Kalau ditanya seperti ini, kalian para readers akan menjawab bagaimana?

Ice's First Daughter: Anahita Airani

Attention!
cw: orang stress, delusional berlebihan
--------

Sejak anak keduanya lahir, Ice sebisa mungkin berusaha membagi kasih sayangnya untuk keduanya agar imbang. Begitu pula dengan istrinya. Keduanya sebisa mungkin berusaha agar tidak ada yang merasa dianak tirikan atau semacamnya.

Kepada anak perempuannya, Ice mendidiknya secara tegas sedikit mirip seperti mendidik anak laki-lakinya. Namun, dia tarik-ulur. Ada kalanya Ice memanjakan anak perempuannya agar anaknya itu tidak begitu kaku atau merasa seperti ditekan. Begitu pula dengan anak laki-lakinya, dia mendidiknya tegas, tapi ada kalanya Ice juga mengiyakan atau memanjakannya.

Karena itu, Ice pikir tidak akan ada masalah atau pertengkaran karena kasih sayang antar saudara. Namun, siapa sangka kehadiran anak keduanya dan cara mendidiknya itu malah merubah cara berpikir Aira?

Baiklah, Ice merasa bangga karena Aira itu menjadi mandiri. Rasa tanggungjawab sebagai kakak juga sudah menempel di diri Aira. Akan tetapi, gadis itu kelewat mandiri.

Ice ingat, saat Aira memasuki kelas 4 SD, gadis cilik itu berkata tidak ingin diantar lagi olehnya. Aira ingin pergi ke sekolah dengan menaiki sepeda bersama teman-temannya yang lain. Kebetulan saat itu sekolah Aira memang dekat dari rumah, sehingga Ice memberikan izin padanya.

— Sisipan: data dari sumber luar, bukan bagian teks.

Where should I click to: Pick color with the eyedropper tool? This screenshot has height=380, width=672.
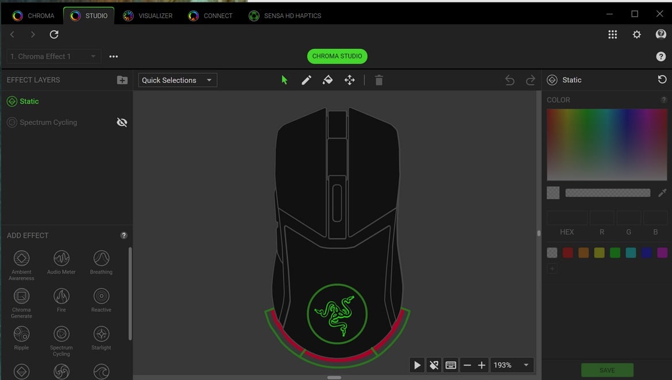(662, 193)
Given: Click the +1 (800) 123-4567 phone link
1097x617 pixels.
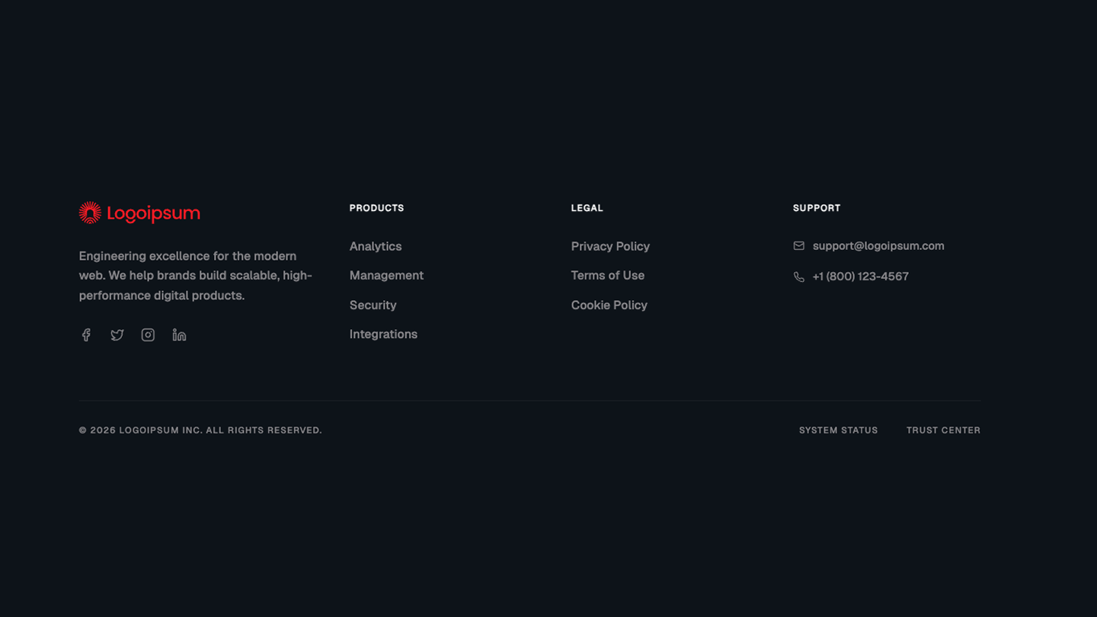Looking at the screenshot, I should (x=861, y=277).
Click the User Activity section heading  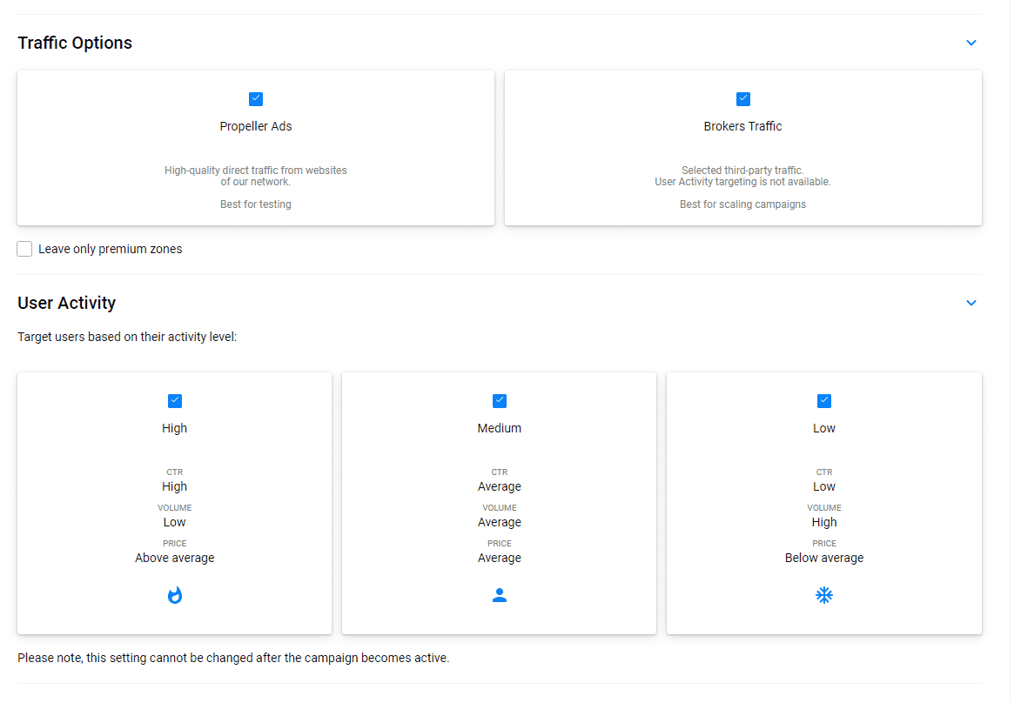[x=67, y=303]
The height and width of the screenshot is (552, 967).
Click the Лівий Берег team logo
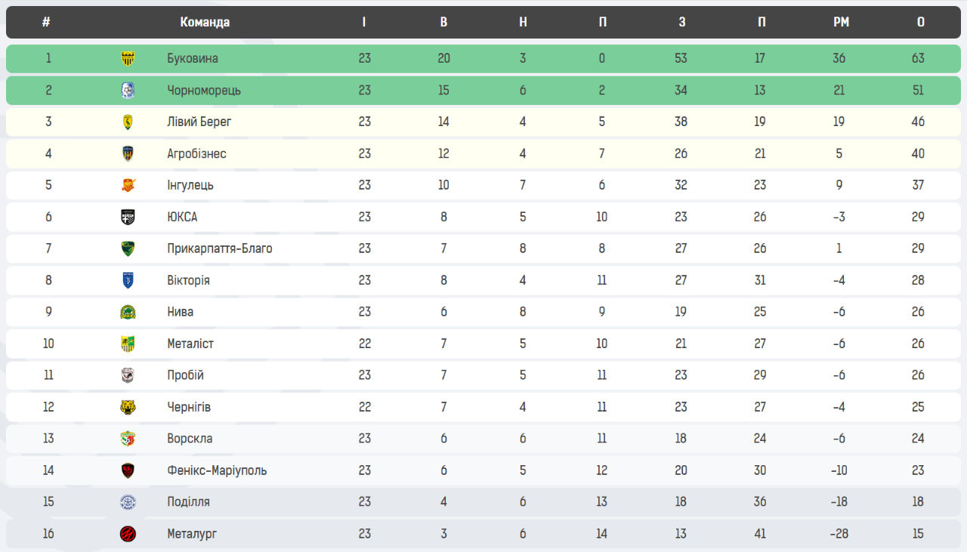pos(128,122)
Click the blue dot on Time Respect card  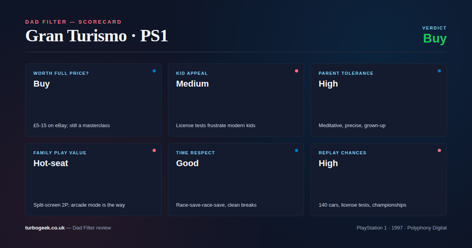pos(297,150)
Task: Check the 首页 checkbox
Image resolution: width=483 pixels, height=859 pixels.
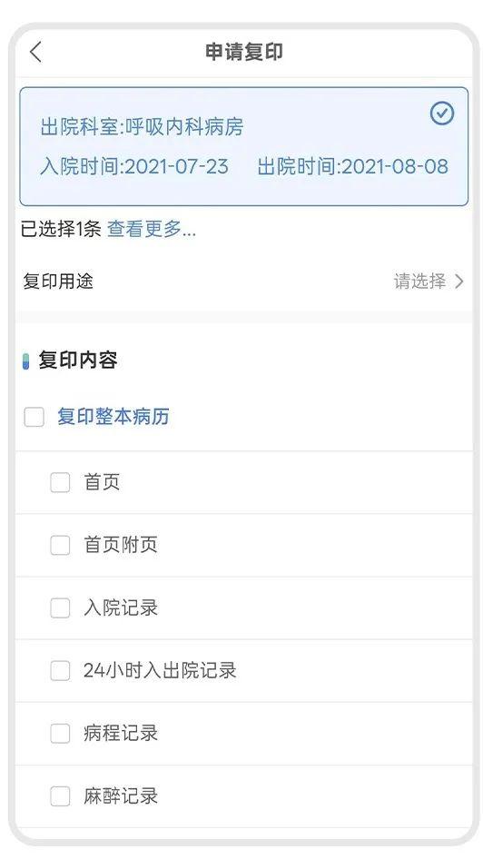Action: point(60,483)

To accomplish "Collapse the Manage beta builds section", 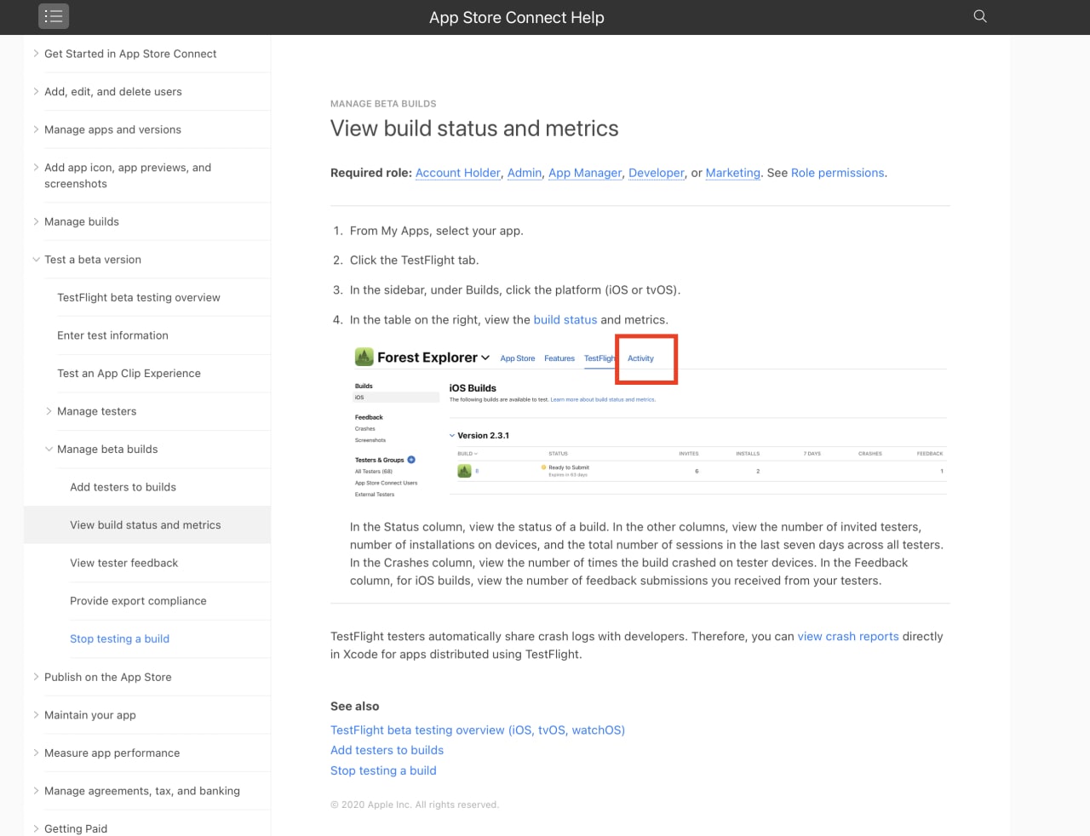I will click(49, 449).
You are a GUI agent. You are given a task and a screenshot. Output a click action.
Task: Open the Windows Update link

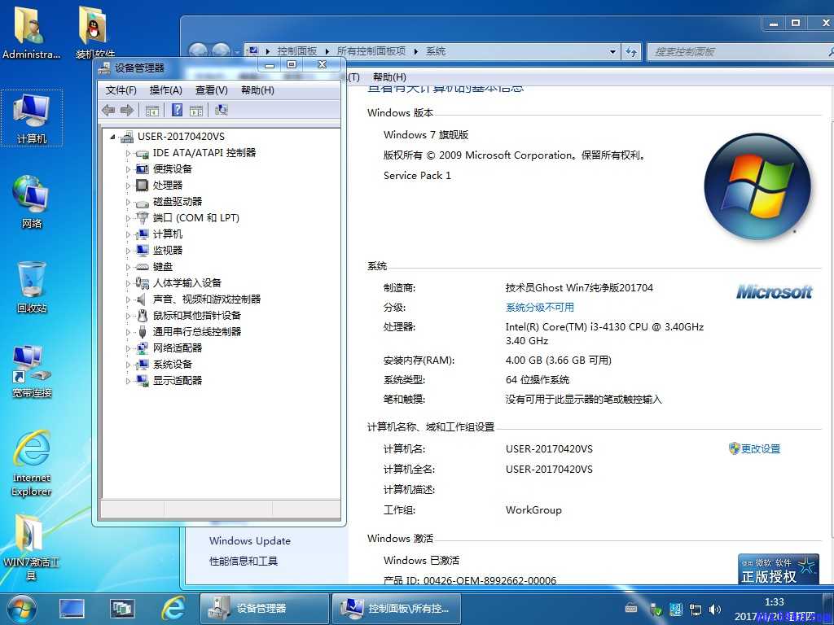pyautogui.click(x=250, y=540)
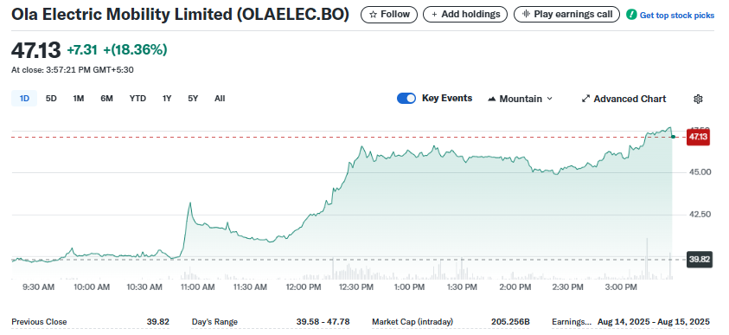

Ketika Aira ulang tahun yang ke-12, Aira memberitahukan permohonannya kepada Ice dan [Name]. Gadis cilik itu berkata bahwa ia tak ingin lagi menggunakan PaBer dan MaBer sebagai panggilan sehari-harinya. Katanya, kini panggilan itu terdengar memalukan. Padahal dulu Aira sangat menyukai panggilan itu. Akhirnya, keesokan harinya Aira memanggil Ice dengan panggilan ayah, dan [Name] dengan panggilan bunda.

Sedih? Iya.

Memasuki tingkat SMA, gadis itu tak pernah mau lagi dipanggil 'KaBer' ataupun 'BaBer'. Dia akan marah dan meminta siapapun yang memanggilnya seperti itu untuk berhenti. Aira kini lebih senang jika dipanggil Anahita oleh teman-temannya dan gurunya. Panggilan 'Aira' hanya berlaku di rumah atau di rumah keluarganya yang lain. Alias, itu menjadi panggilan rumah. Padahal dulu itu adalah panggilan umumnya.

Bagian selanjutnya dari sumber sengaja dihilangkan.